SELECCIONES

REFLEXIONES SELECCIÓN: Intensidad variable

17/09/2013


Muchos equipos muestran una excesiva irregularidad en su rendimiento, no sólo de un partido a otro, sino incluso dentro del mismo. Analizamos las causas de esa “intensidad variable” que convierte en imprevisibles los partidos, antes y durante su desarrollo.


Miguel Panadés

Le ha sucedido a España y también a otras selecciones durante este campeonato y a muchos conjuntos en las diferentes competiciones a lo largo de las temporadas. Hemos visto como tras unos minutos en los que un quinteto ha pasado por encima del otro cambiaban de pronto diametralmente los papeles en los siguientes y tanto el acierto ofensivo como la intensidad defensiva variaban de manera aparentemente incomprensible. Los entrenadores exigen intensidad atrás, velocidad en la transición, dinamismo en la circulación de balón y para conseguir mantener todas esas virtudes recurren primero a una exigencia máxima – nadie “descansa” en pista - y tras ella a las rotaciones de sus jugadores. Si no hay cambios parece imposible mantener el alto ritmo de juego que se propone pero, cuando se inician las sustituciones, muchas veces ven interrumpido ese ritmo favorable. Es decir, que por una parte está el guión del entrenador buscando ritmo alto sostenido y por otra la capacidad física y mental de los jugadores bien, para mantenerlo en pista o bien para salir del banquillo con la activación necesaria para meterse en el partido al mismo ritmo de intensidad y concentración – además de la calidad - que lo llevaba su compañero sustituido. Cuando no sucede una u otra circunstancia o ninguna de las dos, los equipos se vienen abajo y todo lo que parecía ir de cara se gira en contra.

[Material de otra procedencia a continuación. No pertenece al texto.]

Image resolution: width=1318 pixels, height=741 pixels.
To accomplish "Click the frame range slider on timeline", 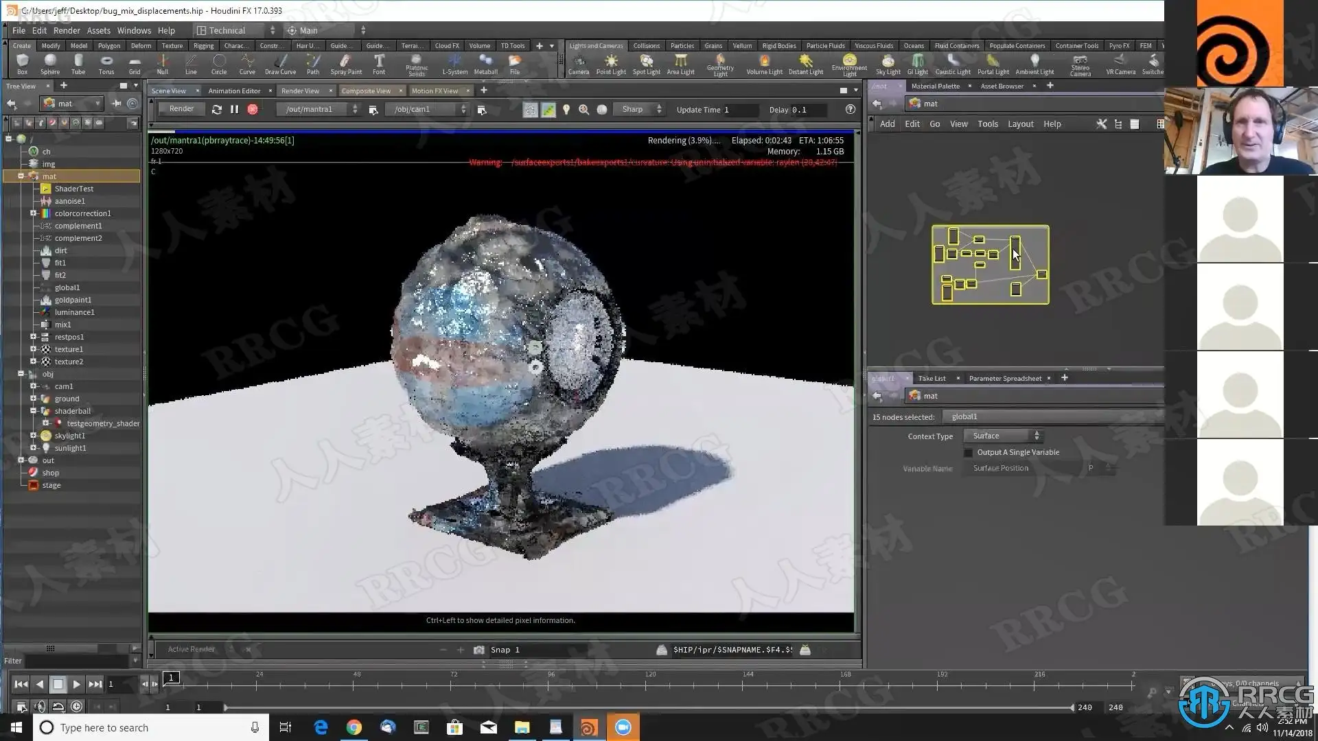I will coord(648,707).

Queda demostrado en el baloncesto, especialmente en un momento donde la condición física juega un papel determinante y con ella la búsqueda de situaciones de máxima actividad defensiva y ofensiva, que un quinteto necesita de todos los jugadores en pista “enchufados” al cien por cien para superar a rivales de un nivel similar porque, de lo contrario, sólo que haya una “vía de agua” en la estructura, será imposible conseguir un rendimiento óptimo. Se busca que el quinteto en pista funcione y que el jugador que deberá subirse al “tren del partido” saliendo del banquillo lo haga sabiendo adaptarse a los intereses del grupo. Pero todavía aparece una dificultad más. Ese jugador en pista que estaba inspirado en ataque, concentrado en defensa, rindiendo a un nivel óptimo en el partido, de pronto se ve fuera de la pista por la razón que el entrenador considere – faltas, cansancio o simplemente creencia en la rotación pensando en minutos posteriores -, deberá ser capaz de no perder esa “inspiración” durante su descanso en el banquillo y salir con la misma mentalidad, con las mismas sensaciones diez o quince minutos – tiempo real – después. ¿Son capaces los jugadores de responder a todos cada una de las propuestas de los entrenadores? La respuesta más adecuada sería: unos más que otros. Y si no todos los jugadores de un equipo tienen esa capacidad y los entrenadores rotan con diez, once o doce, la siguiente cuestión sería, ¿cómo se pretende entonces conseguir esa necesaria continuidad durante muchos minutos?

Centrándonos en este campeonato observo selecciones que ofrecen niveles máximos durante algunos minutos de los partidos, jugadores capaces de asombrar por sus capacidades de juego pero, tanto en conjunto como individualmente, existe una intensidad demasiado variable. De ahí, en mi opinión, esos altibajos, esos partidos imprevisibles antes y durante su desarrollo. De ahí que veamos a tantos jugadores con capacidades puntuales máximas pero cuyos rendimientos irregulares les impide alcanzar esa excelencia que sólo poseen unos pocos. Los entrenadores, en general, viven en la contradicción sobre lo que se quiere obtener y lo que realmente se puede obtener. Por su parte los jugadores se ven obligados a conseguir una capacidad física y mental suficientemente alta como para lograr una intensidad constante, en pista o saliendo del banquillo. Tarea difícil para ambos.